Türkiye’de
her iktidarda, askeri darbelerde, koalisyon hükümetlerinde sopa halka,
halklara, basına, yazarlara, edebiyatçılara, sanatçılara, bilim insanlarına ve
muhalif gördüklerine göstermiştir.
AKP+MHP
koalisyon hükümetinde de değişen bir şey yok. Kendi iktidarlarını korumaya,
sağlamlaştırmaya ve cemaat ağırlıklı şeriat düzeni kurmaya doğru gidiliyor. Önündeki
engelleri bir bir kaldırmaya devam ediyorlar. Önlerinde güçlü, birlikte hareket
eden muhalefet yok.
Bugüne
gelinmesinde rol oynayan, önceden planlanmış ve uygulamaya 12 Eylül 1980’de konulan
Amerikancı askeri darbedir. Devrimcilerin, demokratların, liberallerin,
aydınların üzerine çöküp, bugünlere kadar gelen süreçte yaşanılanların önünü
açmıştır.

* **Alıştırma görevi A**
Listede "Select the red strip on the top tube" ifadesini içeren satırdan "point(335,133)" ifadesini içeren satıra kadar olan satırları, iki uç satır da dahil olmak üzere, "label" yerine "tag" yazarak düzenleyin ve yeniden verin; geri kalan her şey değişmeden kalsın.

* **Verilen liste**

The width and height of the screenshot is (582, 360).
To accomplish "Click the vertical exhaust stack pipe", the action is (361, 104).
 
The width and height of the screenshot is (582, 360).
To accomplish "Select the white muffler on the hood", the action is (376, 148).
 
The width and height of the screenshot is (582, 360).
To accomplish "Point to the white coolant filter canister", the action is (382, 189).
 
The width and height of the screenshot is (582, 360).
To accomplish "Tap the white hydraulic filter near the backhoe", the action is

---

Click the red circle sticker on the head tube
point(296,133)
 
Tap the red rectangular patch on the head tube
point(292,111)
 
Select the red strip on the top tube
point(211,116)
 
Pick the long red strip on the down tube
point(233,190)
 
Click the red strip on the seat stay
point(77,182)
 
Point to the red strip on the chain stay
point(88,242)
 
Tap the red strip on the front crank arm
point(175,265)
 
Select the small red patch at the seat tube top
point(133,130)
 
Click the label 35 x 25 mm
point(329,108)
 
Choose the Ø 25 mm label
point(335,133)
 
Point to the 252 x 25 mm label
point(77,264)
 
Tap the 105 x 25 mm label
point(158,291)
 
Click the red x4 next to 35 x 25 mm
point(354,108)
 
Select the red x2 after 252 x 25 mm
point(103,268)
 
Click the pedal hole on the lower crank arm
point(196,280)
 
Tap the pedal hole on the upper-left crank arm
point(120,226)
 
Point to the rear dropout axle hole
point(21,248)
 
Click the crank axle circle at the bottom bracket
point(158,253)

* * *

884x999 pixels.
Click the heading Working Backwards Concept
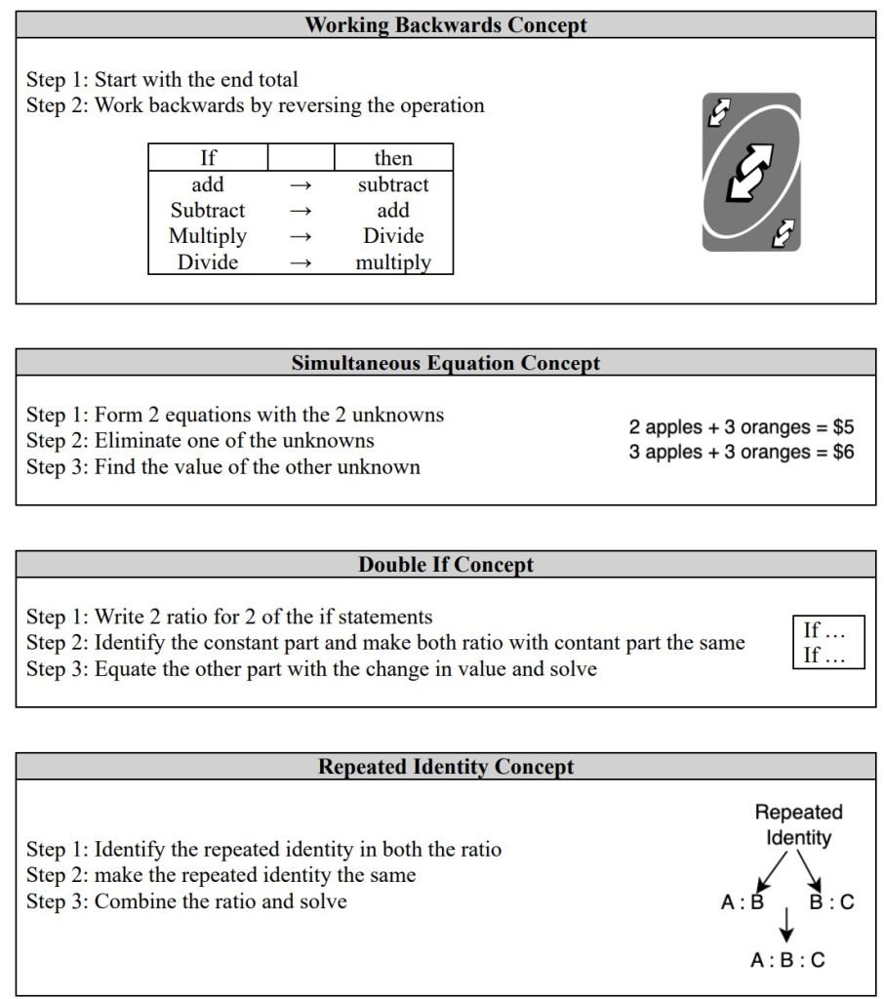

* **Alıştırma görevi B**
Sayfaya göre hangi hükümette de değişen bir şey yoktur?

* **Sonuç A**
Select the red strip on the top tube
point(211,116)
 
Pick the long red strip on the down tube
point(233,190)
 
Click the red strip on the seat stay
point(77,182)
 
Point to the red strip on the chain stay
point(88,242)
 
Tap the red strip on the front crank arm
point(175,265)
 
Select the small red patch at the seat tube top
point(133,130)
 
Click the tag 35 x 25 mm
point(329,108)
 
Choose the Ø 25 mm tag
point(335,133)

* **Sonuç B**
AKP+MHP koalisyon hükümetinde.